The latest plans under review, submitted by the Devon-based Corby Ltd company, would involve importing 260,000 tonnes of waste into Corby each year, creating around 30 full-time jobs at a new energy recovery facility, where rubbish is burned to generate electricity. The proposed site is within 100 metres of a primary school and close to a struggling secondary school. This would mean an estimated 175 heavy goods vehicles transporting waste past disadvantaged children each day.
This risks signalling to young people that they don’t matter. Children were born in Corby with lifelong disabilities from the inadequate disposal of toxic waste, following the closure of the steelworks just over 40 years ago, and the landmark ruling about this case was only decided in 2009, so the trauma is fresh in the town’s collective memory. And dirt has had a deep and damaging meaning for working-class communities, which planners need to appreciate.
Dirt’s deeper meanings
A leading scholar on class, Beverley Skeggs, has shown how the English working class have historically been associated with dirt, filth and waste. For example, under the Victorian poor laws, the most socioeconomically disadvantaged people were viewed as dirty, diseased, idle and immoral, and therefore held to be undeserving of state support and sent to the workhouse. Such laws formalised standards of respectability, which still resonate today in the pressure felt by working-class people to work hard, avoid claiming benefits, raise children well, keep a clean house and so on.
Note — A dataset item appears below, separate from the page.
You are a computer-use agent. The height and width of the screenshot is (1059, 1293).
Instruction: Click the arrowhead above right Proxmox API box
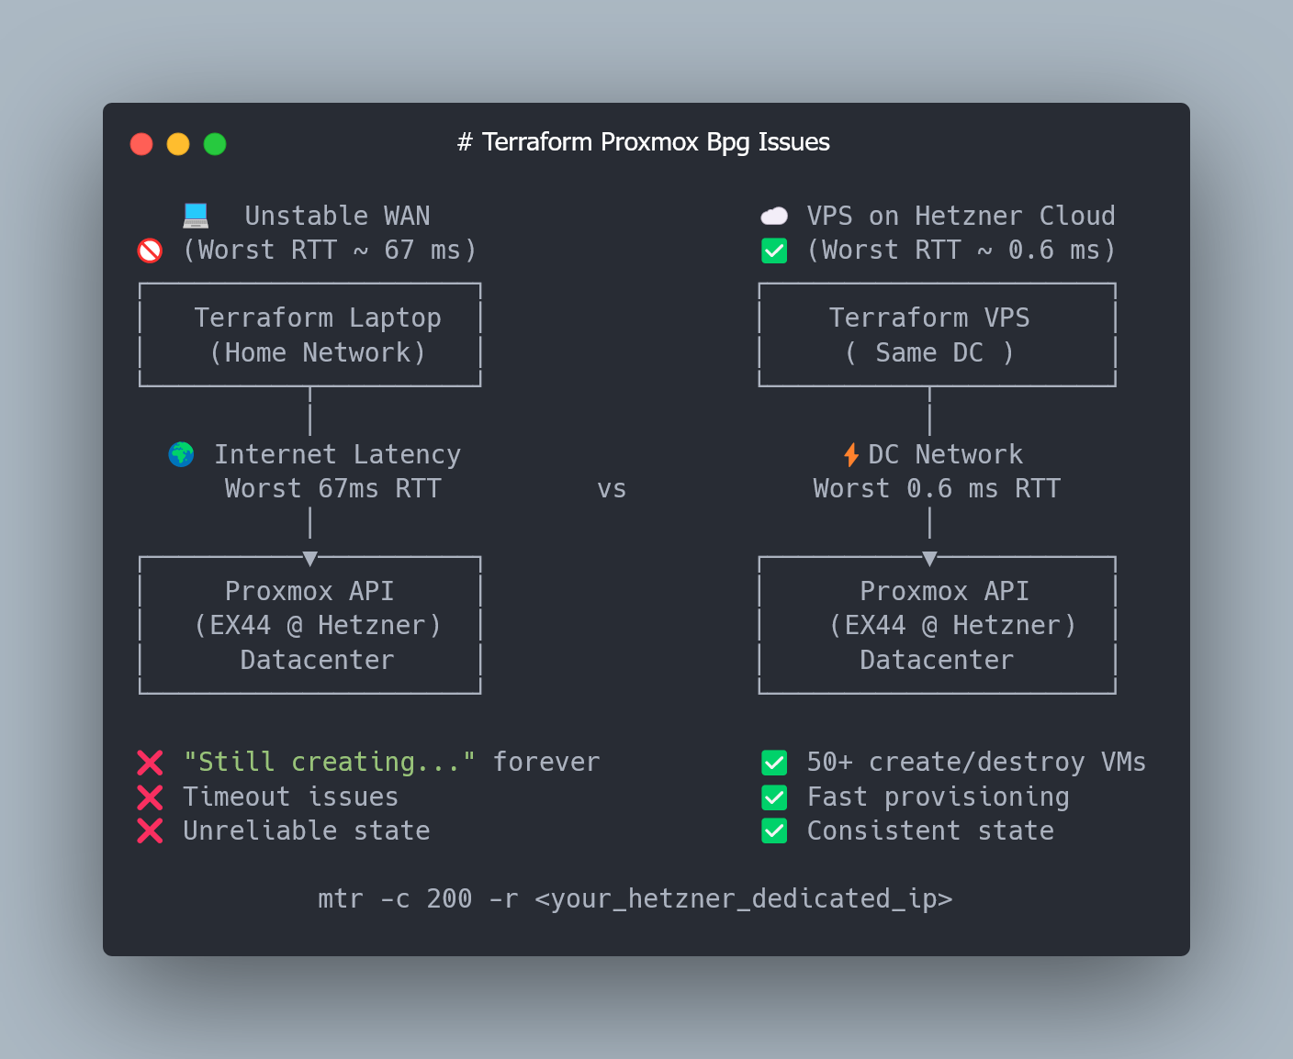pos(929,558)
My own research has found that residents in Corby uphold norms of respectability. Cleanliness is very important, and being associated with dirt or rubbish can have a negative impact on someone’s self-esteem. Calling someone dirty or unclean is a significant insult – and that extends to calling someone’s house, car, street, estate or town dirty.
Dirt and waste are infused with undesirable connotations, which can be deeply hurtful. To be connected with dirt is to lose respectability, and to lose respectability is to lose class status. Consequently, plans to transport waste into working-class towns like Corby could be especially harmful to those communities.
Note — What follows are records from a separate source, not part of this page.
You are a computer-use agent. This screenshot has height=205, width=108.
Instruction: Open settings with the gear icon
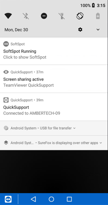80,30
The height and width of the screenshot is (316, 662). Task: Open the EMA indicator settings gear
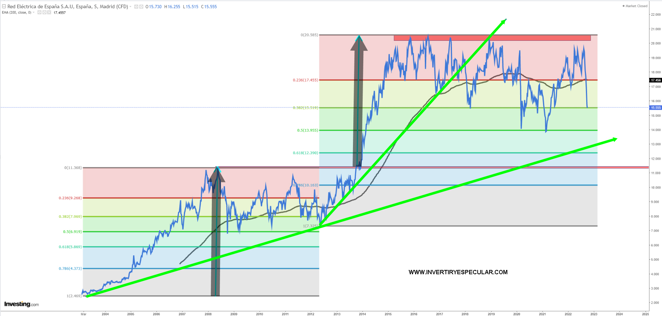tap(44, 12)
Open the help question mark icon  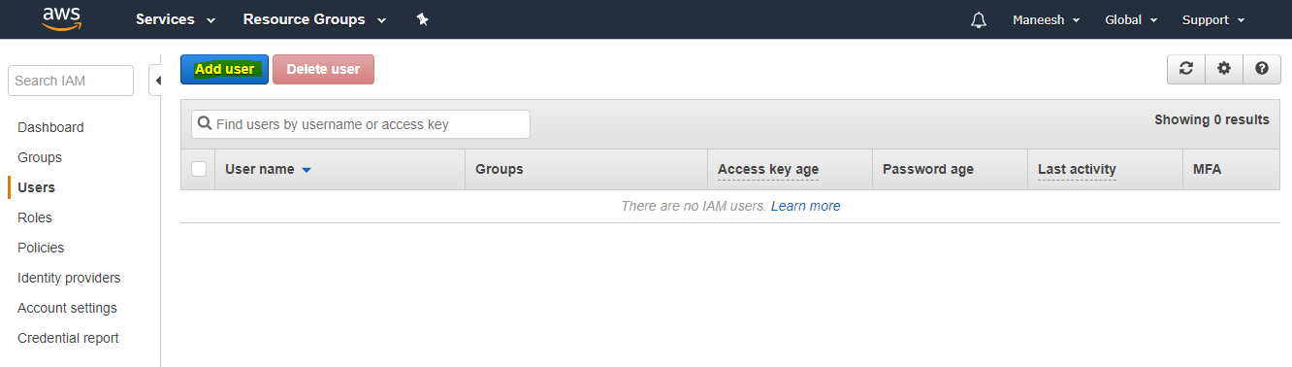[x=1262, y=69]
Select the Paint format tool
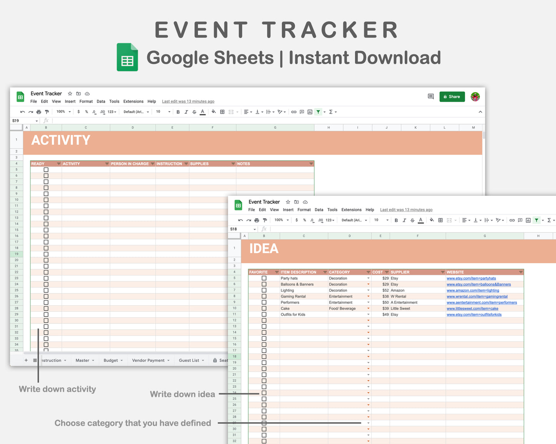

There are plenty of examples from around the world which attest to the psychological harm of associating working-class people with dirt. Lisa McKenzie – a sociologist and lecturer at Middlesex University – explains how “painful”, “difficult” and “upsetting” it was, as a teenager growing up on an English council estate, to learn that people thought of the working class as being dirty.
Many other writers from working-class backgrounds have documented similar experiences, from the work of British writer Lynsey Hanley in her books Estates and Respectable, to the moving biographies of French sociologist Didier Eribon and French writer Édouard Louis. Most recently the US president, Donald Trump, drew criticism for referring to the district of Baltimore as “disgusting, rodent and rat infested” – evoking a stereotype of impoverished and majority black areas which dates back to slavery and the American Civil War.
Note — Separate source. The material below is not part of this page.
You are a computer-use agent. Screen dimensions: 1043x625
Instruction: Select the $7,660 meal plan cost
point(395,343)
The decision for Corby to receive huge amounts of waste might rest on that middle-class view of the poor as dirty. But even if decision-makers do not actively associate Corby or the working class with dirt, their failure to appreciate the symbolic harm of mainlining rubbish into disadvantaged communities is a concerning oversight.
At home and abroad
The plans to offload waste to Corby is but one example of the wealthy being chiefly responsible for environmental damage caused by consumption, while disadvantaged communities face the harmful consequences. The World Bank reports that, “though they only account for 16% of the world’s population, high-income countries generate about 34%, or 683m tonnes, of the world’s waste”. The Carbon Majors Report found that between 1988 and 2015, 100 companies have been responsible for 71% of global greenhouse gas emissions.
Indeed, rich nations such as Britain have treated poorer populations across the world as sites for waste disposal for many decades. Until January 2018, China was the largest global receiver of waste. But concerns about pollution and contamination led the Chinese government to change policy and they no longer accept foreign imports of certain types of plastic. Since then, rich countries have been exporting waste to various disadvantaged communities in Asia – including in Indonesia, Thailand, Vietnam and Malaysia – with devastating consequences.
Now the lack of care for disadvantaged communities is happening here in the UK, as well as elsewhere. And as a result, inequality is on course to become more pronounced, visible and entrenched. Whether at home or abroad, this strategy does not work.
In the present day, when local governments and states are recognising the climate emergency, it is crucial to develop sustainable and ethical ways to manage waste. Instead of dumping the problem on disadvantaged communities, waste needs to be visible to those who are making it. Perhaps then governments would start to address the more pressing issue at hand: how to prevent waste in the first place.